# TEKS KUTIPAN:
• • • • • • •

Friday 12 October 2012

TANTANGAN PEMBERANTASAN PENDANAAN TERORISME


TANTANGAN PEMBERANTASAN PENDANAAN TERORISME

A.    PENDAHULUAN
Indonesia merupakan bagian dari negara-negara di dunia (international) yang memiliki kedaulatan. Tujuan Indonesia adalah melindungi segenap bangsa Indonesia dan seluruh tumpah darah Indonesia dan untuk memajukan kesejahteraan umum, mencerdaskan kehidupan bangsa, dan ikut melaksanakan ketertiban dunia yang berdasarkan kemerdekaan, perdamaian abadi dan keadilan sosial.
Dari tujuan tersebut bahwa Indonesia turut serta memelihara perdamaian dunia. Hal ini menunjukkan bahwa perdamaian adalah suatu kondisi ideal bagi suatu negara untuk mencapai tujuan. Dengan demikian, segala hal yang menghalangi  Indonesia untuk mencapai tujuannya harus diberantas dan jika perlu diperangi dengan segala daya upaya.
Terorisme merupakan suatu ancaman bagi kelangsungan sebuah negara. Tindakan terorisme  sangat bertentangan dengan ideologi dan tujuan  Indonesia. Apabila terorisme semakin marak, maka upaya  memberantas terorisme juga harus ditingkatkan. Memerangi terorisme  dengan senjata  tidak cukup. Salah satu yang menjadi  sasaran pencegahan terorisme adalah melemahkan pendanaan terorisme (financing terrorism).
Terrorisme akan semakin berkembang apabila organisasinya mendapat dukungan dana yang cukup. Oleh karena itu, perang terhadap pendanaan terorisme merupakan langkah yang penting dalam memerangi terorisme  itu sendiri.

• • • • • • •

# DATA MENTAH:

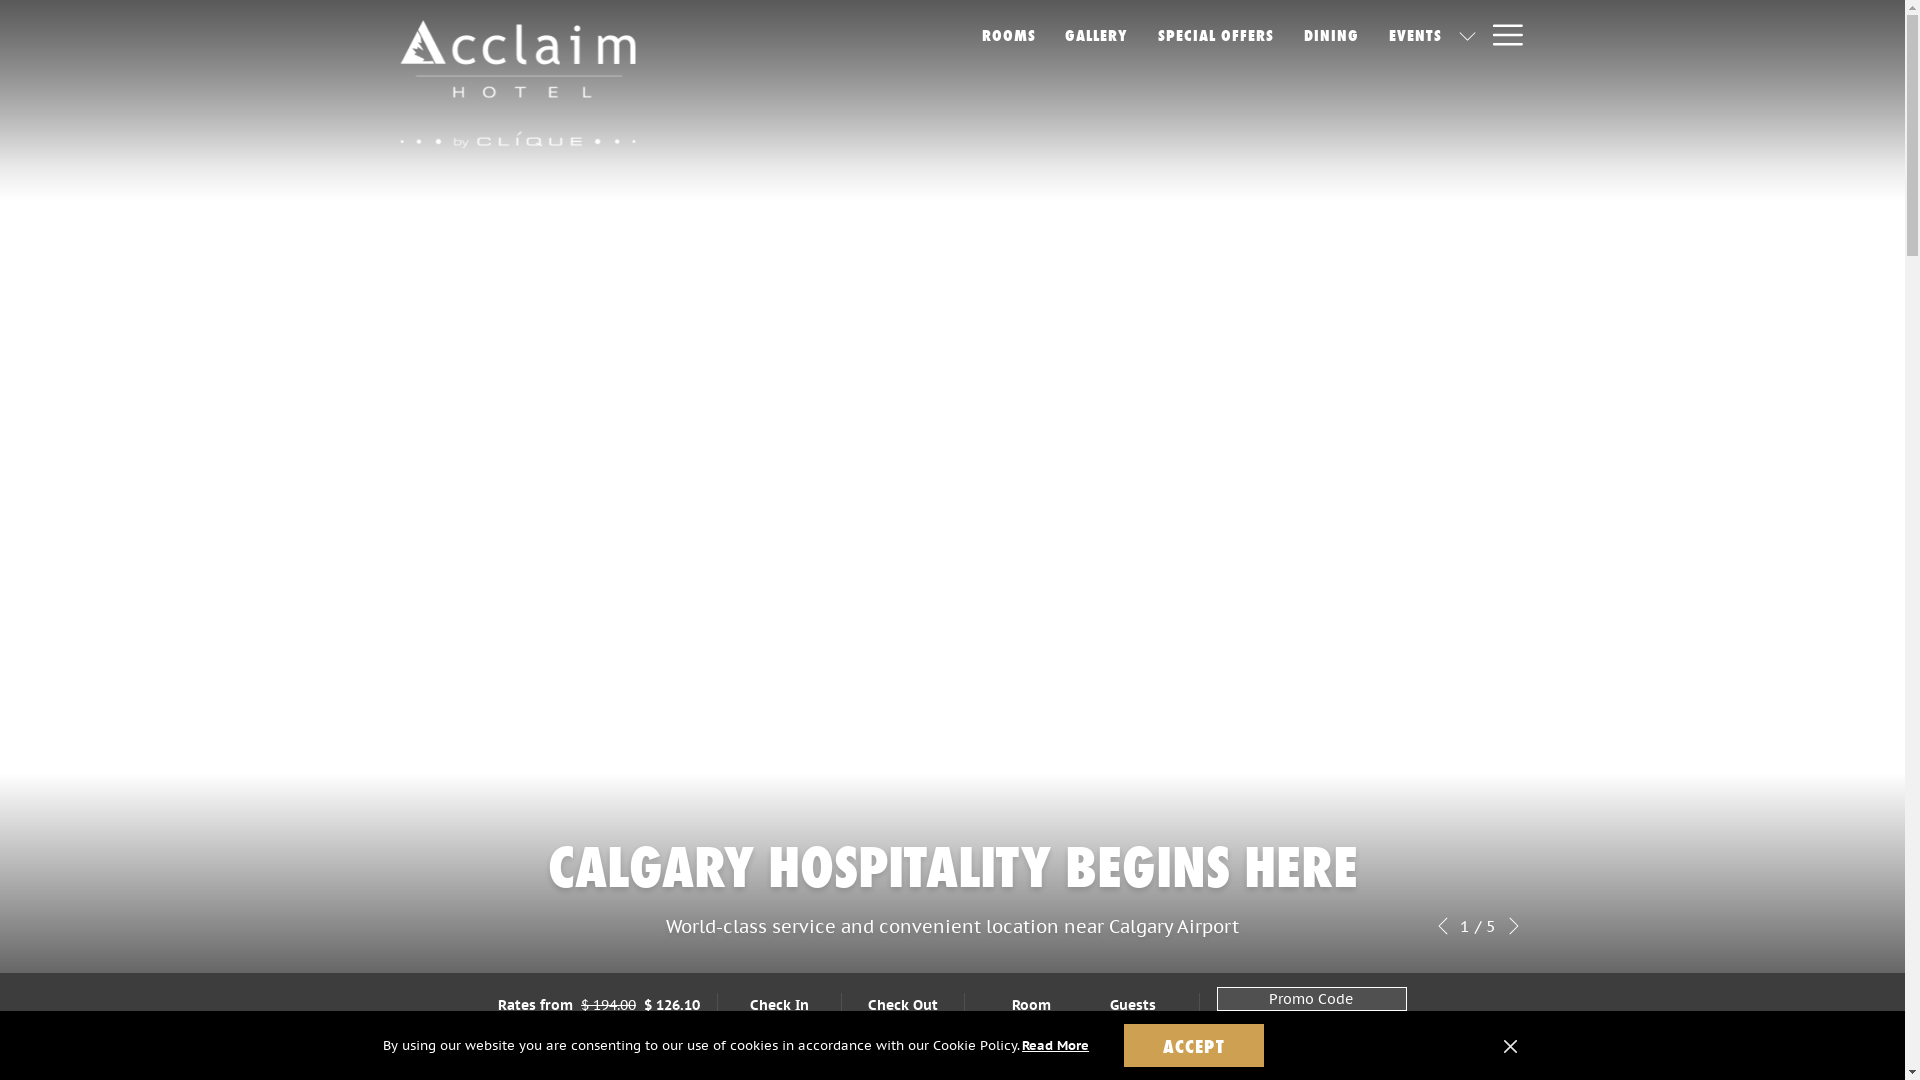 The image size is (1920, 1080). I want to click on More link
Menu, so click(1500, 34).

• • • • • • •

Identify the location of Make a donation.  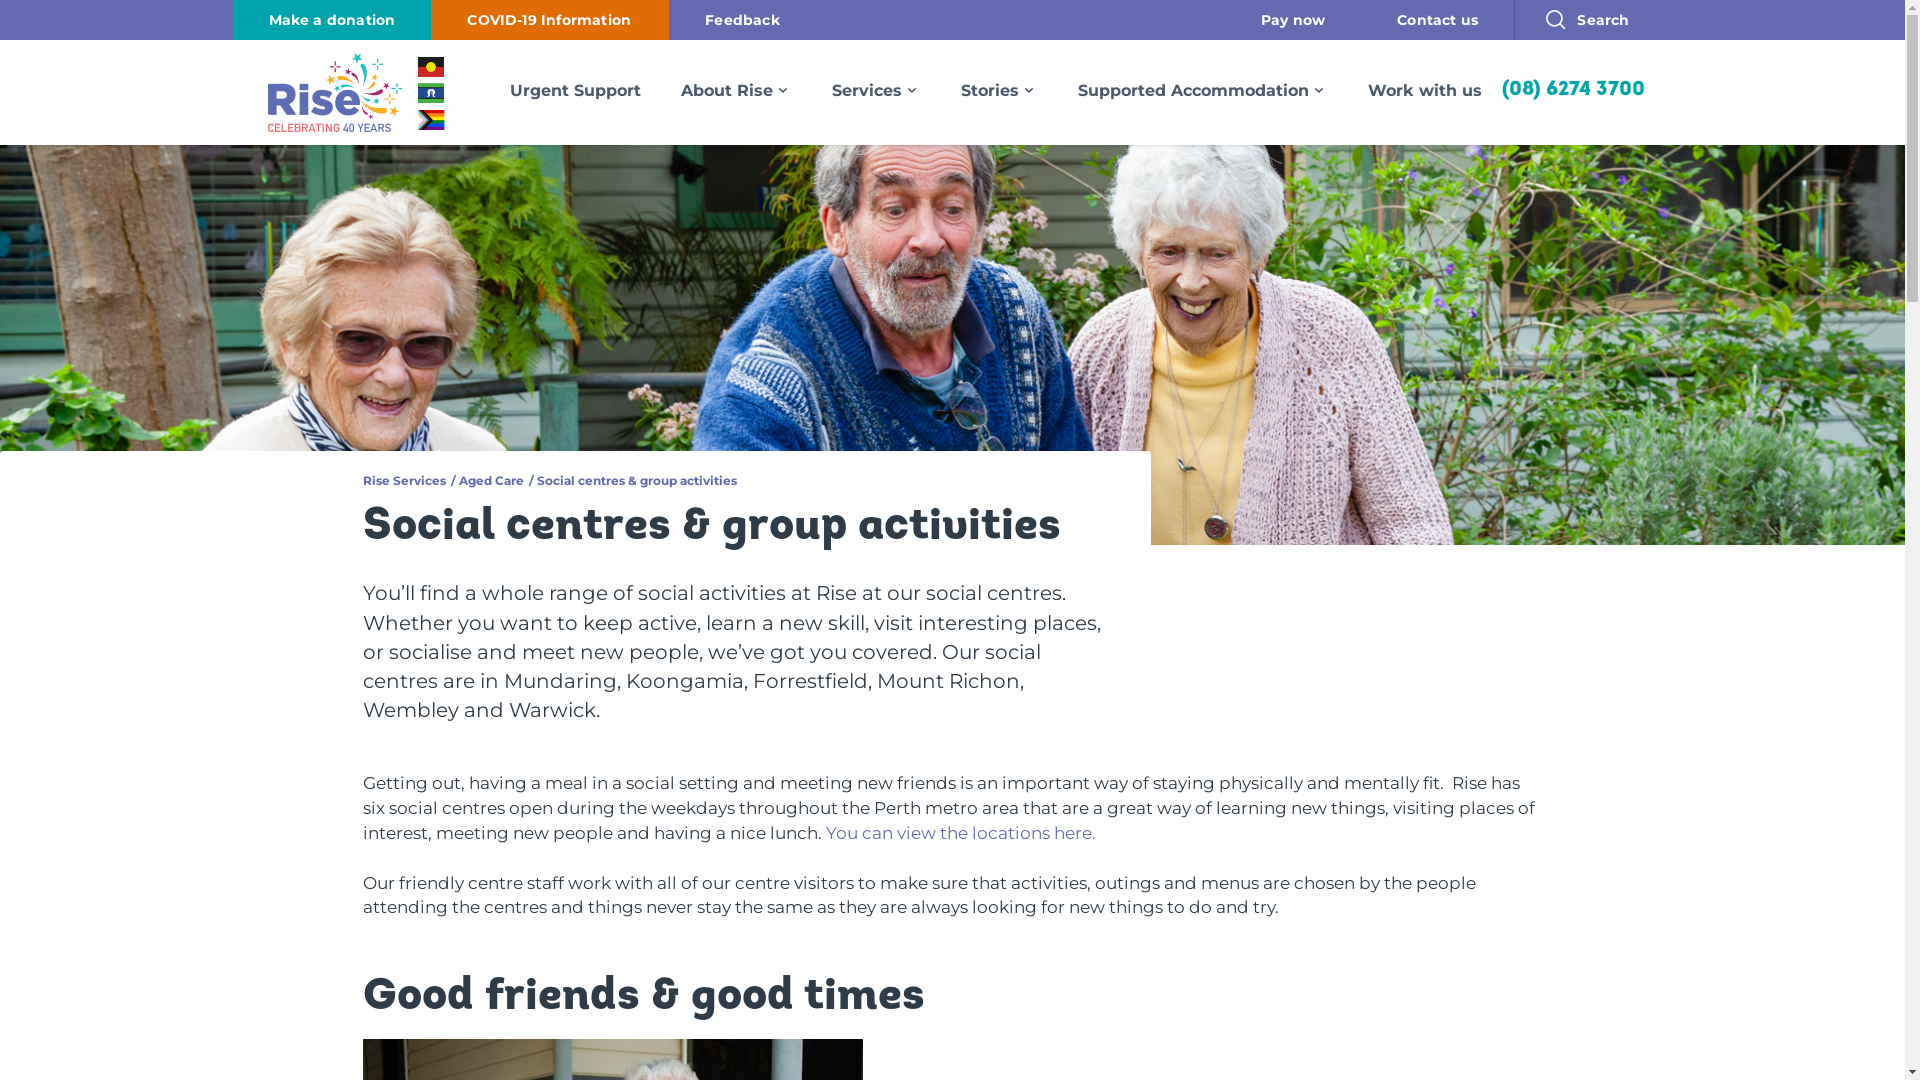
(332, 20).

• • • • • • •

# PERINTAH 1:
Sebutkan semua tujuan Indonesia yang tercantum dalam teks tentang pendanaan terorisme.
# PERINTAH 2:
Tulis ulang bagian teks tentang pendanaan terorisme yang dibuka dengan kata-kata "A.    PENDAHULUAN" dan ditutup dengan "dan keadilan sosial.". Ganti "kedaulatan" dengan "kekuasaan penuh".
# PERINTAH 3:
Lanjutkan tulisan tentang pendanaan terorisme mulai setelah kalimat terakhirnya.

# JAWABAN TERTULIS 1:
- melindungi segenap bangsa Indonesia dan seluruh tumpah darah Indonesia
- memajukan kesejahteraan umum
- mencerdaskan kehidupan bangsa
- ikut melaksanakan ketertiban dunia yang berdasarkan kemerdekaan, perdamaian abadi dan keadilan sosial

# JAWABAN TERTULIS 2:
A.    PENDAHULUAN
Indonesia merupakan bagian dari negara-negara di dunia (international) yang memiliki kekuasaan penuh. Tujuan Indonesia adalah melindungi segenap bangsa Indonesia dan seluruh tumpah darah Indonesia dan untuk memajukan kesejahteraan umum, mencerdaskan kehidupan bangsa, dan ikut melaksanakan ketertiban dunia yang berdasarkan kemerdekaan, perdamaian abadi dan keadilan sosial.

# JAWABAN TERTULIS 3:
Tindakan terorisme di Indonesia relatif berkembang. Beberapa peristiwa yang menggemparkan antara lain :
1.      Bom Bali 1 dan  2
2.      Bom Natal
3.      Bom Gereja KatholiK
4.      Bom Kuningan
5.      Bom JW Mariot
Dampak negative dari tindakan  terorisme itu  tidak saja menimbulkan korban, tapi berdampak pula pada instrument pasar uang dan pasar modal.  Nilai tukar  dan indeks harga saham mengalami  fluktuasi.


B.     PERMASALAHAN

Tindak Pidana Pendanaan Terorisme (Financing of Terrorism) masuk dalam konvensi internasional yang relative baru. Indonesia sendiri baru mengatur  kejahatan pendanaan  terrorisme tahun 2002. Meskipun ketentuan Pemberantasan Tindak Pidana Terorisme namun kejahatan  terrorisme  seperti pemboman masih marak terjadi. Sehubungan dengan hal itu, penulis berminat untuk membahas Tantangan Pemberantasan  Pendanaan Terorisme dengan masalah :
-          Bagaimana terorisme mendapat dukungan dana dalam tindakan-tindakannya?
-          Apakah upaya  Indonesia dalam memerangai terorisme lewat   kebijakan menghambat dana terrorisme sudah mencukupi?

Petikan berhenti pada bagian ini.